My problem is that I need to modify the table in this approach, which becomes a problem with my tables of a million entries.
test <- structure(list(timestamp = c("2013-03-06 01:00:00", "2014-07-06 21:00:00",
"2014-07-31 23:00:00", "2014-08-09 17:00:00", "2014-08-14 20:00:00",
"2014-08-14 22:00:00", "2014-08-16 15:00:00", "2014-08-19 02:00:00",
"2014-12-28 18:00:00", "2015-01-17 17:00:00", "2015-01-22 22:00:00",
"2015-01-22 22:00:00", "2015-03-23 15:00:00", "2015-04-05 18:00:00",
"2015-04-06 01:00:00"), user = c(1L, 1L, 2L, 2L, 2L, 3L, 3L,
1L, 1L, 1L, 2L, 3L, 4L, 1L, 2L)), .Names = c("timestamp", "user"
), class = "data.frame", row.names = c(NA, -15L))
require(lubridate)
#Creating "POSIXct" object from string timestamp
timestamp <- lapply(test$timestamp,
function(x)parse_date_time(x, "y-m-d H:M:S"))
test$timestamp <- do.call(c,timestamp)
print(class(test$timestamp))
#Adding column for year
test <- cbind(test,sapply(timestamp, function(x)year(x)))
colnames(test)[3]<- "year"
#Creating list of year time intervals for users
intervals <- names(table(test$year))
users <- lapply(intervals, function(x)test[test$year %in% x,"user"])
names(users) <- intervals
without timestamps
treat the timestamp as a character.

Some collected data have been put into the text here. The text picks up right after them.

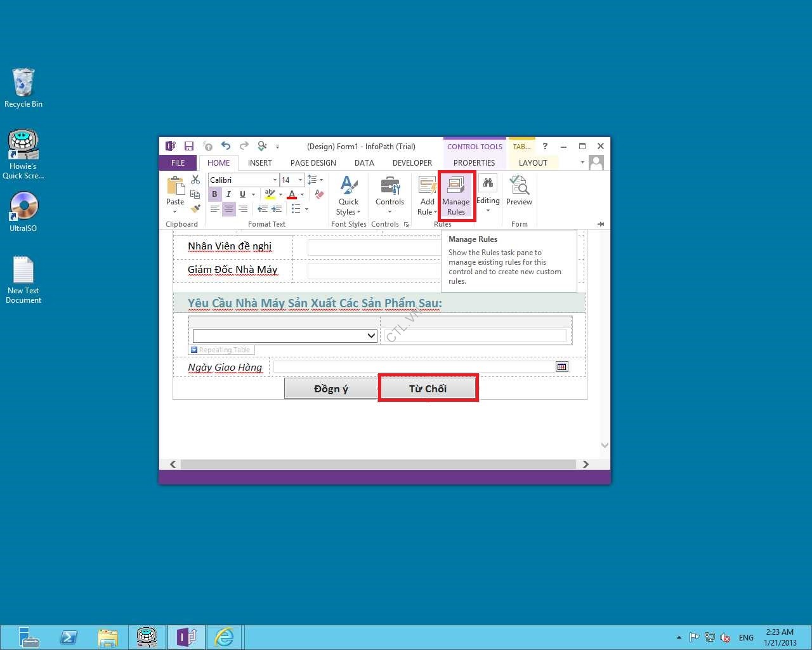Viewport: 812px width, 650px height.
Task: Click the Preview form icon
Action: coord(519,191)
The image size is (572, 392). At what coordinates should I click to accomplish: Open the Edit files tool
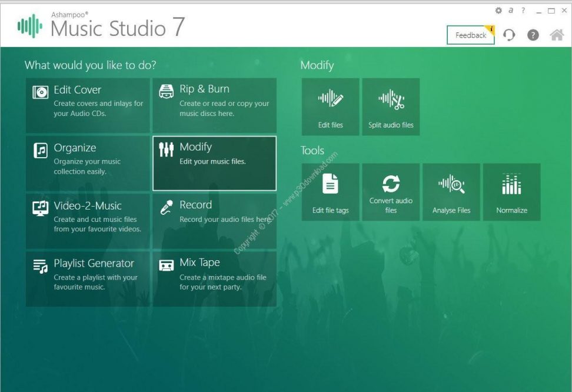330,107
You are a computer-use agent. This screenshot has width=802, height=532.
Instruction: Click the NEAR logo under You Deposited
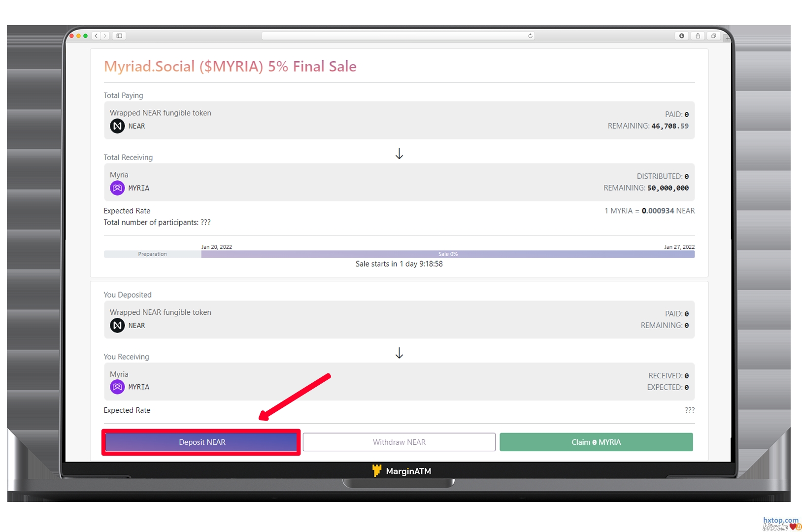[x=117, y=326]
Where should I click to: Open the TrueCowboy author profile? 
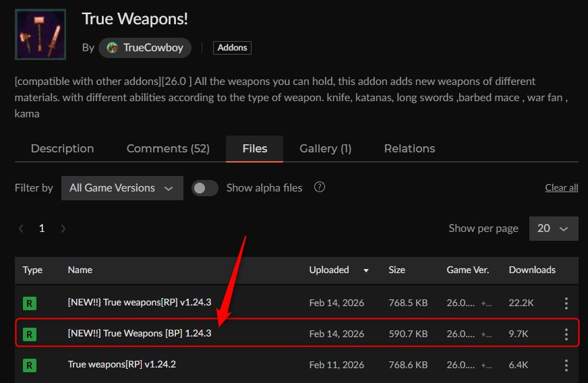click(x=145, y=48)
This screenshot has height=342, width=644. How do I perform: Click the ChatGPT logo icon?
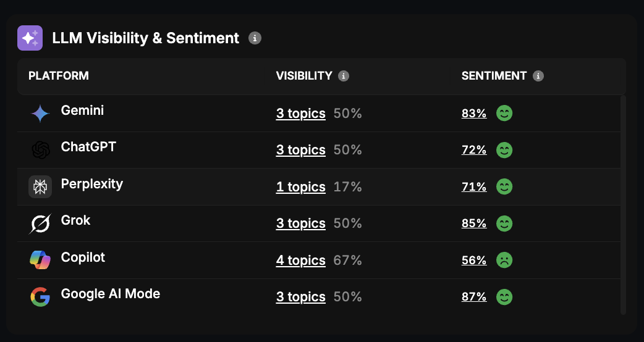(40, 150)
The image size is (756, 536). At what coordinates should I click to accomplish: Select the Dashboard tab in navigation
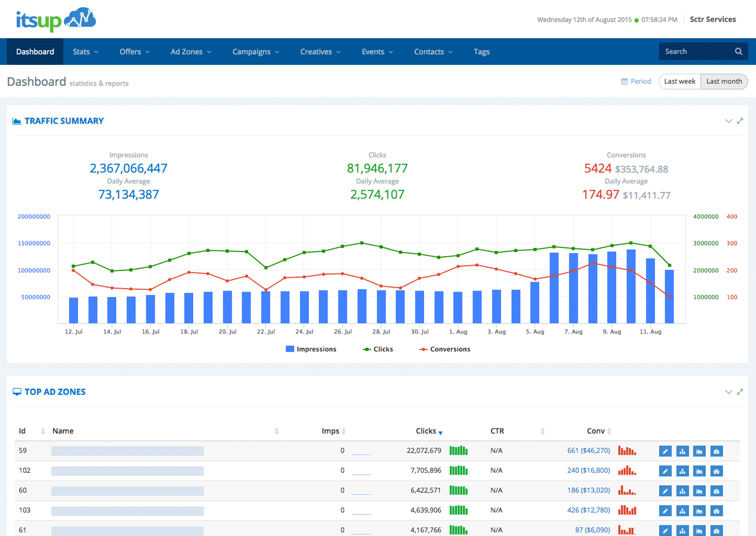(35, 52)
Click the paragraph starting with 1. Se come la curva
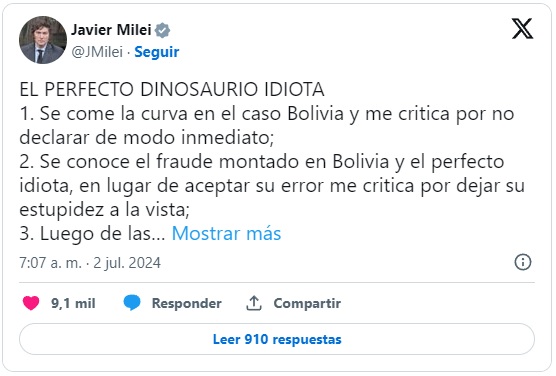 (267, 126)
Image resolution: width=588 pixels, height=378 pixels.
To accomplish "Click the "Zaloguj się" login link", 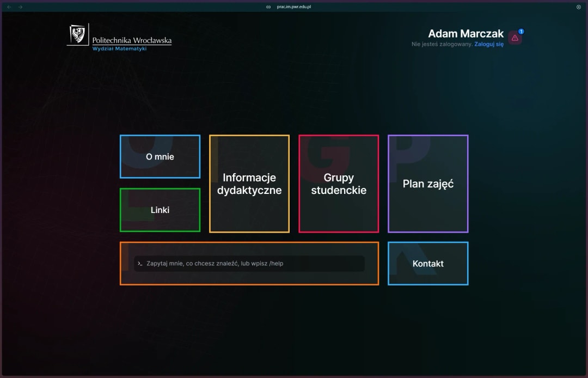I will 489,44.
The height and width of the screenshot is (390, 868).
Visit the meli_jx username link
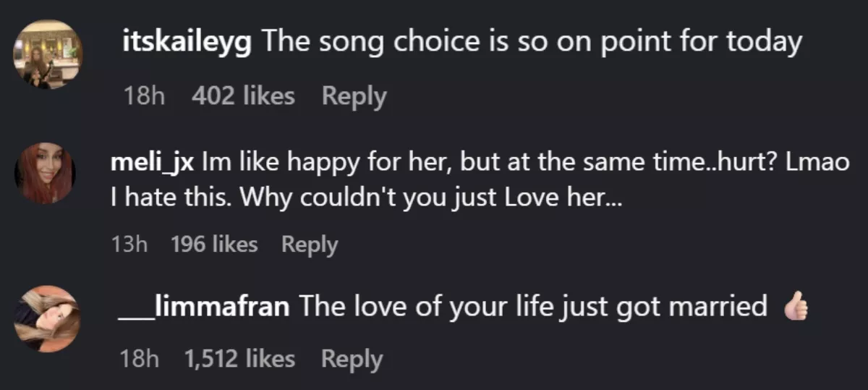point(152,161)
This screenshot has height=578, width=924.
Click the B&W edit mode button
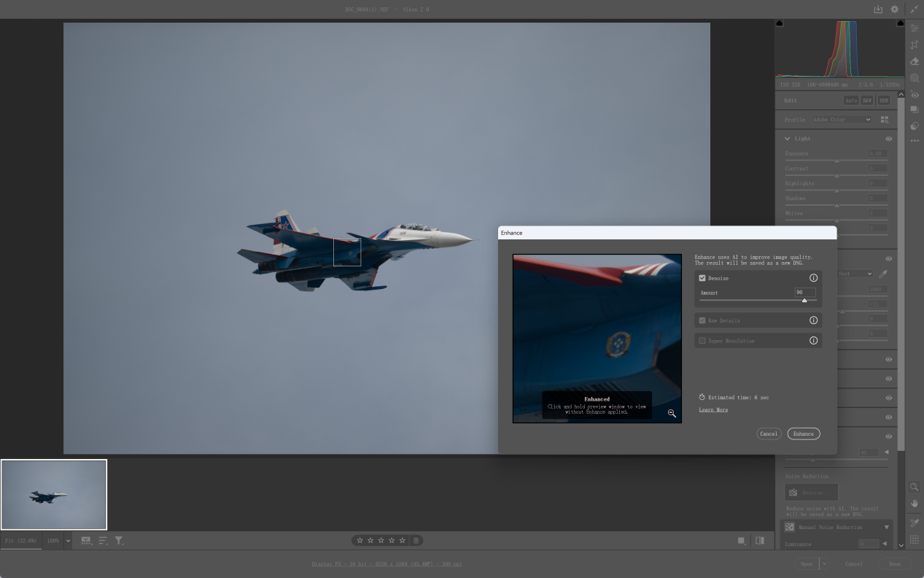pos(867,101)
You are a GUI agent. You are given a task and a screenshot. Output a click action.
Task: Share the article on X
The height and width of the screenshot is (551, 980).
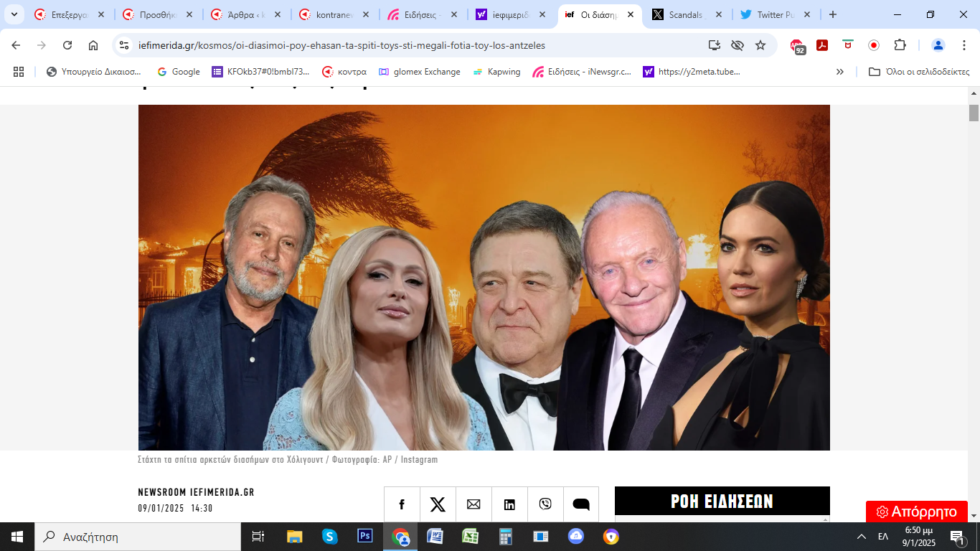438,504
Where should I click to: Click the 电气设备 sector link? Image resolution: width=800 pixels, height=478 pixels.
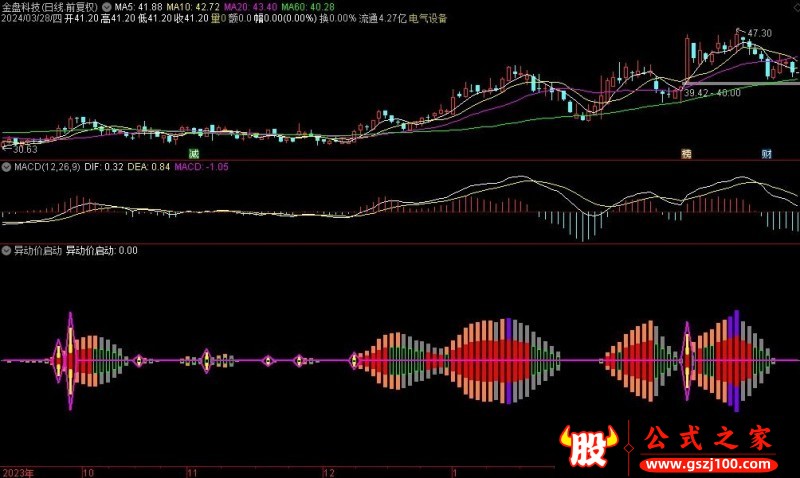tap(426, 18)
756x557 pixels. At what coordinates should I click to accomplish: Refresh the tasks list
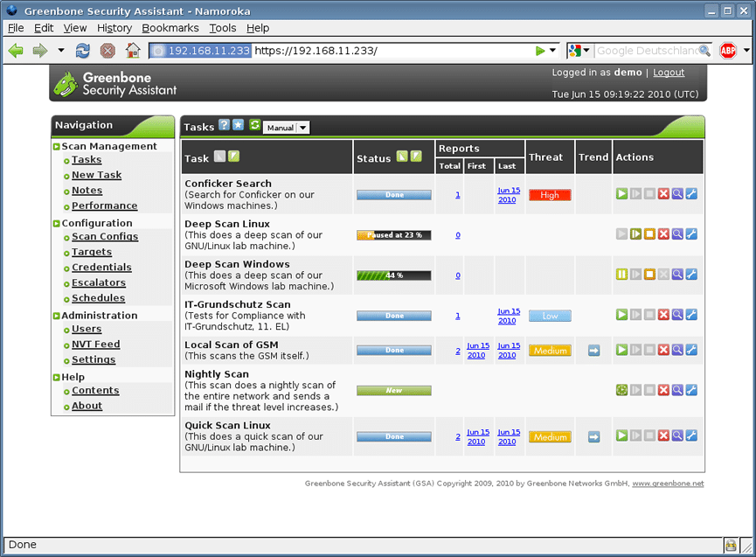pyautogui.click(x=254, y=126)
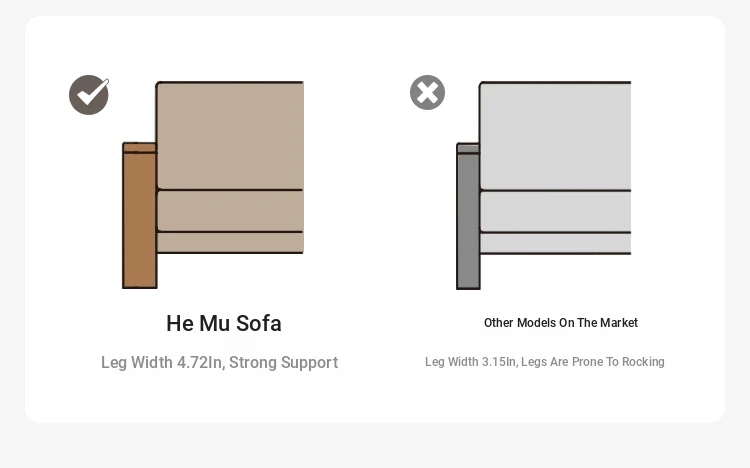Screen dimensions: 750x468
Task: Click the gray armrest cap atop competitor leg
Action: pos(468,148)
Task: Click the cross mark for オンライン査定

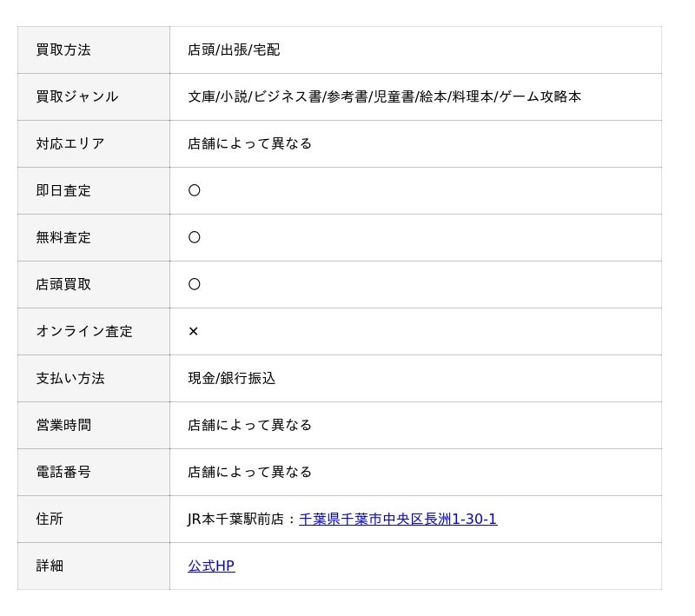Action: click(x=194, y=331)

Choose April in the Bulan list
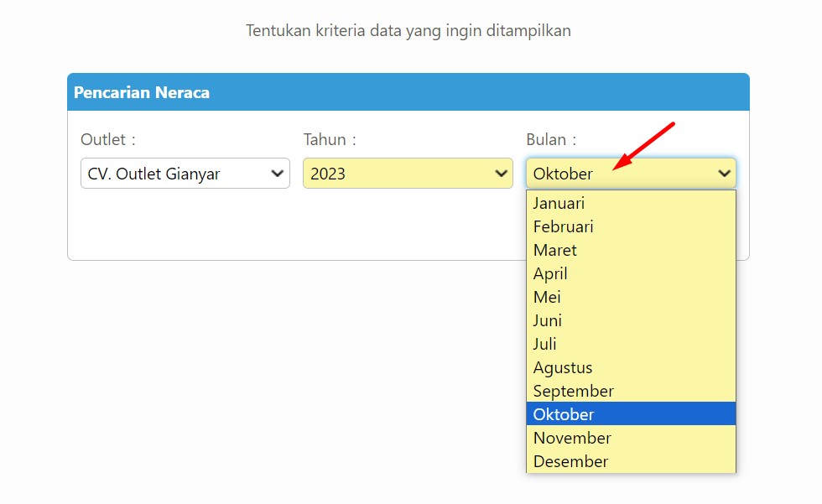(631, 273)
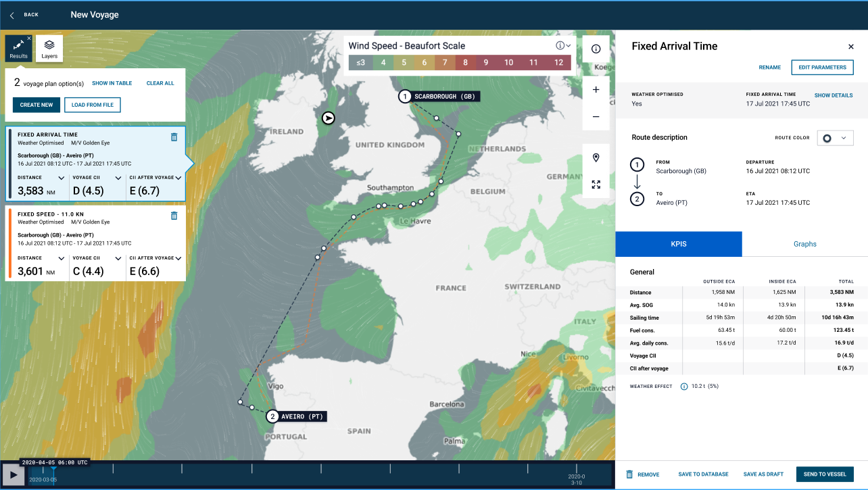Zoom out on the map
Screen dimensions: 868x490
coord(596,116)
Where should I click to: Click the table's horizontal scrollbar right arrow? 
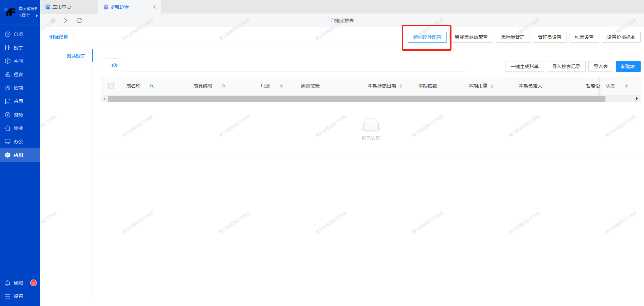click(x=637, y=99)
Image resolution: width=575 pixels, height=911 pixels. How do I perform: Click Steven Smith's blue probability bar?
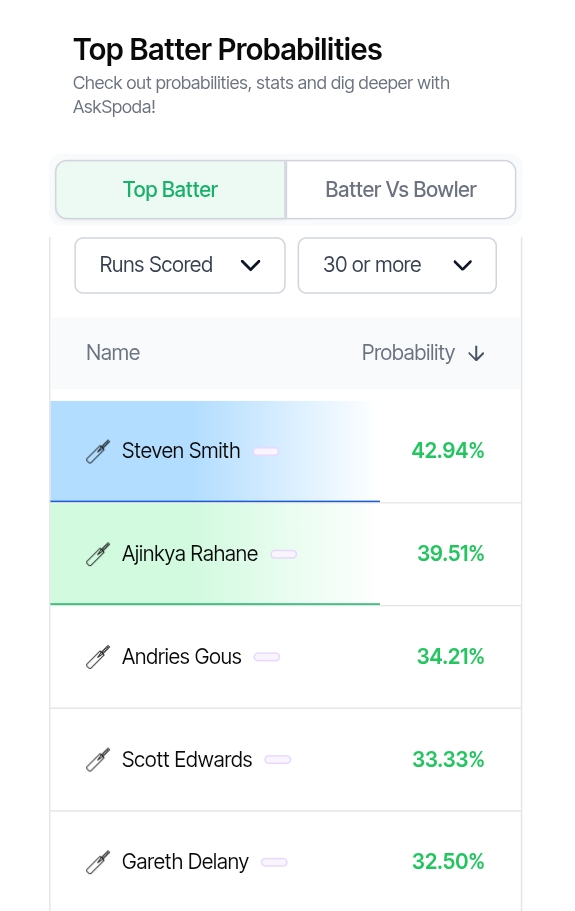tap(215, 451)
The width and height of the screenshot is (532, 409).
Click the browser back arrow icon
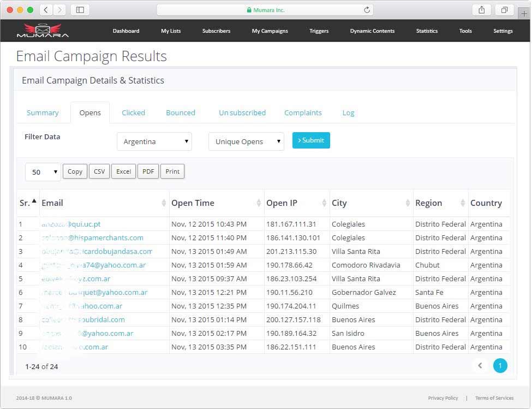(46, 9)
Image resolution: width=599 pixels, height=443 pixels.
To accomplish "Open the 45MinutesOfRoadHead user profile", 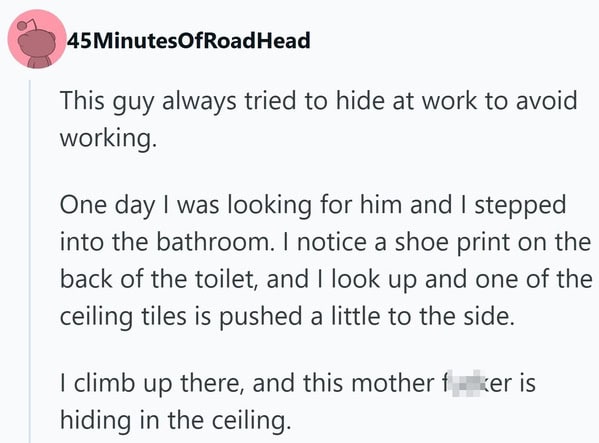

Only works if for every timestap, the first 4 digits represent the year.
library(dplyr)
test %>%
group_by( user, substr(timestamp,1,4 ) ) %>%
summarise( )
# user `substr(timestamp, 1, 4)`
# <int> <chr>
# 1 1 2013
# 2 1 2014
# 3 1 2015
# 4 2 2014
# 5 2 2015
# 6 3 2014
# 7 3 2015
# 8 4 2015
dplyr + lubridate
will extract the year from the timestamp
library( dplyr )
library( lubridate )
test %>%
mutate( timestamp = as.POSIXct( timestamp, format = "%Y-%m-%d %H:%M:%S" ) ) %>%
group_by( user, lubridate::year( timestamp ) ) %>%
summarise( )
# # Groups: user [?]
# user `year(timestamp)`
# <int> <dbl>
# 1 1 2013
# 2 1 2014
# 3 1 2015
# 4 2 2014
# 5 2 2015
# 6 3 2014
# 7 3 2015
# 8 4 2015
table
a frequency table is also quickly made
table( test$user, substr( test$timestamp, 1, 4 ) )
# 2013 2014 2015
# 1 1 3 2
# 2 0 3 2
# 3 0 2 1
# 4 0 0 1
there are any more alternatives... pick one
edit
if speed is an issue, ty data.table
dcast(
setDT( test )[, timestamp := as.POSIXct( timestamp, format = "%Y-%m-%d %H:%M:%S" )][, .N, by = list( user, data.table::year(timestamp) )],
user ~ data.table,
value.var = "N")
# user 2013 2014 2015
# 1: 1 1 3 2
# 2: 2 NA 3 2
# 3: 3 NA 2 1
# 4: 4 NA NA 1
Another option using the lightning fast data.table package:
library(data.table)
setDT(test) # make `test` a data.frame 'by reference' (no copy is made at all)
test[, j=.(users=list(unique(user))),
by=.(year=substr(test$timestamp,1,4))]
year users
1: 2013 1
2: 2014 1,2,3
3: 2015 1,2,3,4
Again assuming your test$timestamp column is a character vector - otherwise substitute lubridate::year() as needed.
Update:
Simple change to show grouping instead by month (just as it was mentioned in a comment):
test[, j=.(users=list(unique(user))),
by=.(ym=substr(test$timestamp,1,7))]
ym users
1: 2013-03 1
2: 2014-07 1,2
3: 2014-08 2,3,1
4: 2014-12 1
5: 2015-01 1,2,3
6: 2015-03 4
7: 2015-04 1,2
Or group by day, to help demonstrate how to subset with chaining:
test[, j=.(users=list(unique(user))),
by=.(ymd=substr(test$timestamp,1,11))][ymd>='2014-08-01' & ymd<= '2014-08-21']
ymd users
1: 2014-08-09 2
2: 2014-08-14 2,3
3: 2014-08-16 3
4: 2014-08-19 1
Note for filtering/subsetting, if you are only interested in a subset of dates for a "one off" calculation (and not otherwise saving the whole aggregated set to be stored for other purposes) it will likely be more efficient to do the subset in i of DT[i, j, by] for the "one off" calculation.
You could also use base (stats) function aggregate() as follows:
aggregate( x = test$user,
by = list(year=substr(test$timestamp,1,4)),
FUN = unique )
Result:
year x
1 2013 1
2 2014 1, 2, 3
3 2015 1, 2, 3, 4
Above working on assumption that your timestamp column is initially just a character vector exactly as included in your structured example data. In which case you may directly substr out the year with substr(test$timestamp,1,4) avoiding the need to first convert to dates.
However, if you have the timestamp column already as a date, simply substitute the lubridate::year() function you demonstrated in your attempted solution.